**** Passage shown ****

Finally, I connected the RS-232 compatible signal to the DCD pin (but CTS would have worked too).
The whole circuit was constructed on a breadboard with the OCXO floating in the air on its wires. Power was supplied with an iPhone 5V USB power supply. Overall, it was a very quick and dirty construction to see how well it would work.
Software
My server runs FreeBSD with chrony as the NTP daemon. The configuration is really simple.
First, setting dev.uart.0.pps_mode to 2 informs the kernel that the PPS signal is on DCD (see uart(4)).
Second, we need to tell chrony that there is a local PPS on the port:
refclock PPS /dev/cuau0 local
The local token is important. It tells chrony that the PPS is not synchronized to UTC. In other words, that the PPS can be used as a 1 Hz frequency source but not as a phase source.
Performance
I ran my server with this PPS refclock for about 50 days with chrony configured to log the time offset of each pulse and to apply filtering to every 16 pulses. (This removes some of the errors related to serial port interrupt handling not being instantaneous.) The following evaluation uses only these filtered samples as well as the logged data about the calculated system time error.
In addition to the PPS, chrony used several NTP servers from the internet (including the surprisingly good time.cloudflare.com) for the date and time-of-day information. This is a somewhat unfortunate situation when it comes to trying to figure out how good of an oscillator the OCXO is, as to make good conclusions about one oscillator one needs a better quality oscillator for the comparison. However, there are still a few things one can look at even when the (likely) best oscillator is the one being tested.
NTP Time Offset
The ultimate goal of a PPS source is to stabilize the system’s clock. Did the PPS source help? I think it is easy to answer that question by looking at the remaining time offset (column 11 in chrony’s tracking.log) over time.
This is a plot of 125 days that include the 50 days when I had the PPS circuit running. You can probably guess which 50 days. (The x-axis is time expressed as Modified Julian Date, or MJD for short.)
I don’t really have anything to say aside from—wow, what a difference!
For completeness, here’s a plot of the estimated local offset at the epoch (column 7 in tracking.log). My understanding of the difference between the two columns is fuzzy but regardless of which I go by, the improvement was significant.
Fitting a Polynomial Model
In addition to looking at the whole-system performance, I wanted to look at the PPS performance itself.
As before, the x-axis is MJD. The y-axis is the PPS offset as measured and logged by chrony—the 16-second filtered values.
The offset started at -486.5168ms. This is an arbitrary offset that simply shows that I started the PPS circuit about half a second off of UTC. Over the approximately 50 days, the offset grew to -584.7671ms.
This means that the OCXO frequency wasn’t exactly 10 MHz (and therefore the 1 PPS wasn’t actually at 1 Hz). Since there is a visible curve to the line, it isn’t a simple fixed frequency error but rather the frequency drifted during the experiment.
How much? I used R’s lm function to fit simple polynomials to the collected data. I tried a few different polynomial degrees, but all of them were fitted the same way:
m <- lm(pps_offset ~ poly(time, poly_degree, raw=TRUE)) a <- as.numeric(m$coefficients[1]) b <- as.numeric(m$coefficients[2]) c <- as.numeric(m$coefficients[3]) d <- as.numeric(m$coefficients[4])

**** Data block ****

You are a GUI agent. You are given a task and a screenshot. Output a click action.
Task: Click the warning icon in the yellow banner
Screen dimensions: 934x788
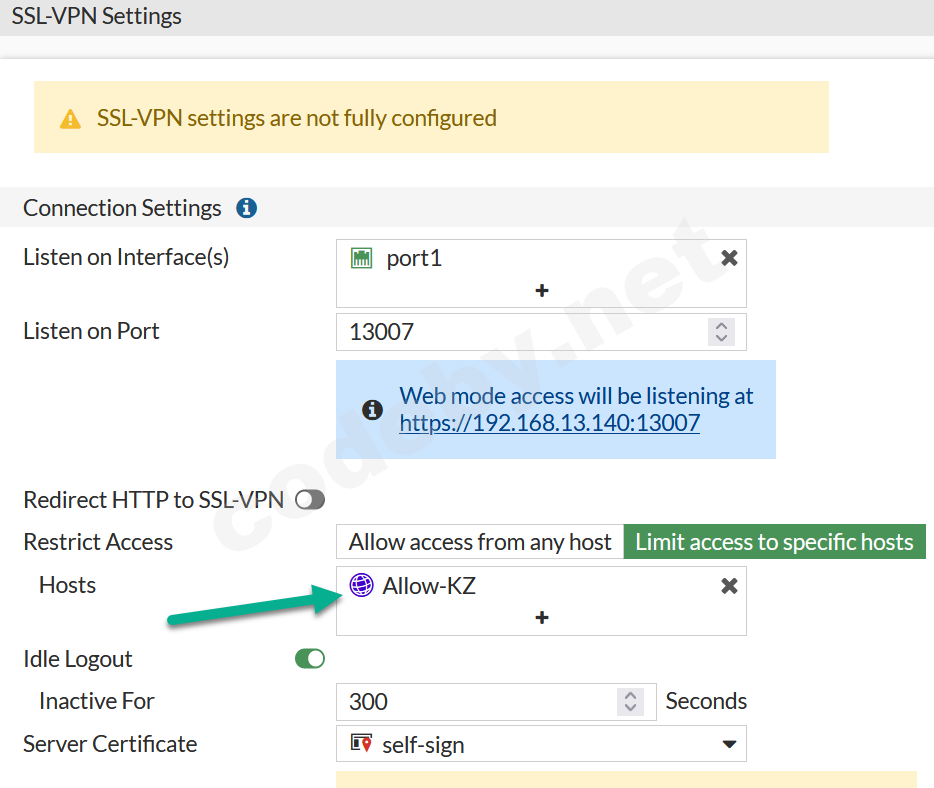[70, 118]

****

● Aim of the exercise:
Answer these from the PPS write-up:
(a) What supplied power to the circuit?
(b) To what value was dev.uart.0.pps_mode set?
(c) What was the PPS offset when it started?

● Solution to this exercise:
(a) An iPhone 5V USB power supply
(b) 2
(c) -486.5168ms